Work instructions —
From the first line to the last, write out the material exactly.

Task inputs —
::::::

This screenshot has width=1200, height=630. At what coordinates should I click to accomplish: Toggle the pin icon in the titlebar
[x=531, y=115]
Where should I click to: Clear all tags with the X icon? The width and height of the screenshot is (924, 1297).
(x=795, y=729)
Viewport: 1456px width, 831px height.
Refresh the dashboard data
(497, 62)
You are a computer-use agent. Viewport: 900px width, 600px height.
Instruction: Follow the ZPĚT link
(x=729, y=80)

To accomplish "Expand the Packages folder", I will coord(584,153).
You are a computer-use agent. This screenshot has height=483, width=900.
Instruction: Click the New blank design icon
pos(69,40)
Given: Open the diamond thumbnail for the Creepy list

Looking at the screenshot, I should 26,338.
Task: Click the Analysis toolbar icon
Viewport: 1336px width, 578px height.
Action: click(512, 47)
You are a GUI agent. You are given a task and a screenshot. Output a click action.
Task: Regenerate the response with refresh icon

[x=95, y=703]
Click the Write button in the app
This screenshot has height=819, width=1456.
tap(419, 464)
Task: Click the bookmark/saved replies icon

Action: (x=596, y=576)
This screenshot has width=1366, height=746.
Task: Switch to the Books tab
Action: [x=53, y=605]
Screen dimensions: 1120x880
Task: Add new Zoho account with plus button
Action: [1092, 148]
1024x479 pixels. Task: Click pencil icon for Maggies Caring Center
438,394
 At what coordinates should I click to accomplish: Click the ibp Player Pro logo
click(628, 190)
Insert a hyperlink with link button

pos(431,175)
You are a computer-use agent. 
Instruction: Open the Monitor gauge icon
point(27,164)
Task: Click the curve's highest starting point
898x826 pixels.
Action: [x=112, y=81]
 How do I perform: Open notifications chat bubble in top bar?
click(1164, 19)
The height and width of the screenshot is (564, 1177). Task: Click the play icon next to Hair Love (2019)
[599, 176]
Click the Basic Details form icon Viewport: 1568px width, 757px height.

::::::

Exercise output —
This screenshot has width=1200, height=630. At what coordinates should I click to accomplish: Toggle the pin icon in the titlebar
[x=531, y=115]
Where should I click to: Clear all tags with the X icon? The width and height of the screenshot is (924, 1297).
(x=795, y=729)
Viewport: 1456px width, 831px height.
Refresh the dashboard data
(497, 62)
You are a computer-use agent. Viewport: 900px width, 600px height.
Instruction: Follow the ZPĚT link
(x=729, y=80)

To accomplish "Expand the Packages folder", I will coord(584,153).
You are a computer-use agent. This screenshot has height=483, width=900.
Instruction: Click the New blank design icon
pos(69,40)
Given: Open the diamond thumbnail for the Creepy list

Looking at the screenshot, I should 26,338.
Task: Click the Analysis toolbar icon
Viewport: 1336px width, 578px height.
Action: click(512, 47)
You are a GUI agent. You are given a task and a screenshot. Output a click action.
Task: Regenerate the response with refresh icon

[x=95, y=703]
Click the Write button in the app
This screenshot has height=819, width=1456.
tap(419, 464)
Task: Click the bookmark/saved replies icon

Action: (x=596, y=576)
This screenshot has width=1366, height=746.
Task: Switch to the Books tab
Action: [x=53, y=605]
Screen dimensions: 1120x880
Task: Add new Zoho account with plus button
Action: [1092, 148]
1024x479 pixels. Task: Click pencil icon for Maggies Caring Center
438,394
 At what coordinates should I click to accomplish: Click the ibp Player Pro logo
click(628, 190)
Insert a hyperlink with link button

pos(431,175)
You are a computer-use agent. 
Instruction: Open the Monitor gauge icon
point(27,164)
Task: Click the curve's highest starting point
898x826 pixels.
Action: [x=112, y=81]
 How do I perform: Open notifications chat bubble in top bar?
click(1164, 19)
The height and width of the screenshot is (564, 1177). Task: Click the play icon next to Hair Love (2019)
[599, 176]
Click the Basic Details form icon Viewport: 1568px width, 757px height.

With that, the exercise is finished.